The prediction comes on the heels of a critical review of the company’s spinal fusion product (rhBMP-2) published in the Spine Journal last week, alleging that Infuse causes excess bone growth in the spinal canal and that researchers on the company payroll covered it up.
In light of ongoing investigations, Wells Fargo Securities sell-side analyst Lawrence Biegelsen suggested downgraded Medtronic’s status to "market perform" and warned that the recent charges were "just the tip of the iceberg," Forbes reported.
Biegelsen listed six outcomes for Medtronic’s spinal business, including a significant reduction in sales, potential FDA review, and potentially larger criminal penalties.
Last week’s study piled on to May allegations that Medtronic’s paid consultants may have concealed Infuse’s potential to increase infertility risk in men.
Those gripes piled on to the U.S. Dept. of Justice’s probe of alleged off-label marketing, which may have made up 70 to 80 percent of the product’s sales, which were last reported at $800 million per year.
MDT stock was down 3.07 percent to $37.93 in mid-day trading today.
Making diabetes into a game
A free mobile app by HealthSeeker uses gamification to turn diabetes management and health improvement into recreation, MobiHealthNews reported.
The app, available on iPhone and Android platforms, launched last week in collaboration with the Diabetes Hands Foundation and the Joslin Diabetes Center.
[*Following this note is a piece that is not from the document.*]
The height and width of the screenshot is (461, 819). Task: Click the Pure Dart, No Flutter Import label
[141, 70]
Users complete "missions" that encourage healthy activity, and earn "kudos" from other players.
The game was born on Facebook, where it already had 8,000 users.
Nanofibers are finding their place in medicine
Raleigh, N.C.-based startup Xanofi may be on to something by developing technology to make nanofiber production faster, cheaper and scalable using shear force from liquids, MedCity News wrote.
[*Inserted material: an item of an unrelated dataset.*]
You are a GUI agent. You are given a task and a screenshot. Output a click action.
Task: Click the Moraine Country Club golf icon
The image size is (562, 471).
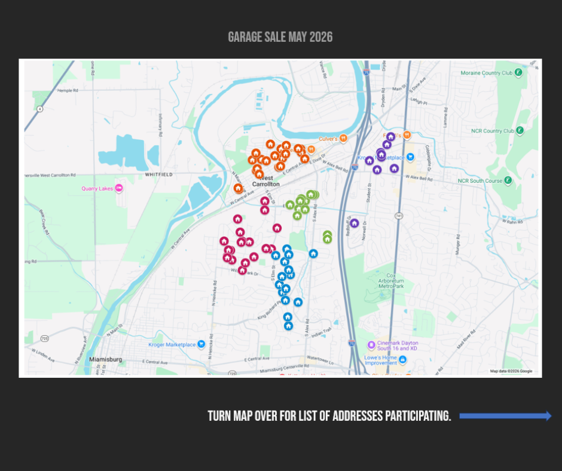pyautogui.click(x=519, y=73)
Nanofibers are traditionally made using either electric charge in a technique called "electrospinning", or by using extremely high temperatures in a method called "meltblowing".
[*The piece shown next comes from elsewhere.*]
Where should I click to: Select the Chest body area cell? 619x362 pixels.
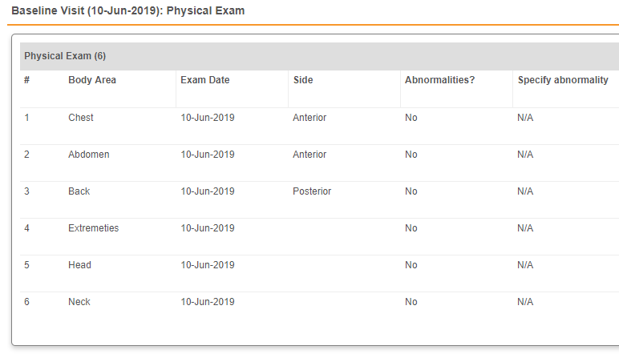tap(81, 118)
Xanofi is in talks with companies in various industries who may want to license the technology, and that could bring them into the medical field.
The nanofiber market was $80.7 million in 2009 and is forecast to reach $2.2 billion by 2020, MedCity News reported.
Pediatrics has bested many obstacles, but there are more to come
Pediatric medicine has managed to overcome many challenges to improve the health and safety of children, but new difficulties have taken the place of old, Nancy Fliesler of the Children’s Hospital Boston wrote.
In the past 50 years, news pediatric practice guidelines have brought down rates of Sudden Infant Death Syndrome, all but eliminated Reye’s Syndrome and managed to cure more than 90 percent of cases of childhood leukemia.
But new challenges have emerged, including "epidemics" of obesity, autism and childhood diabetes. Puberty is getting earlier and earlier, possibly related to the rise of childhood obesity.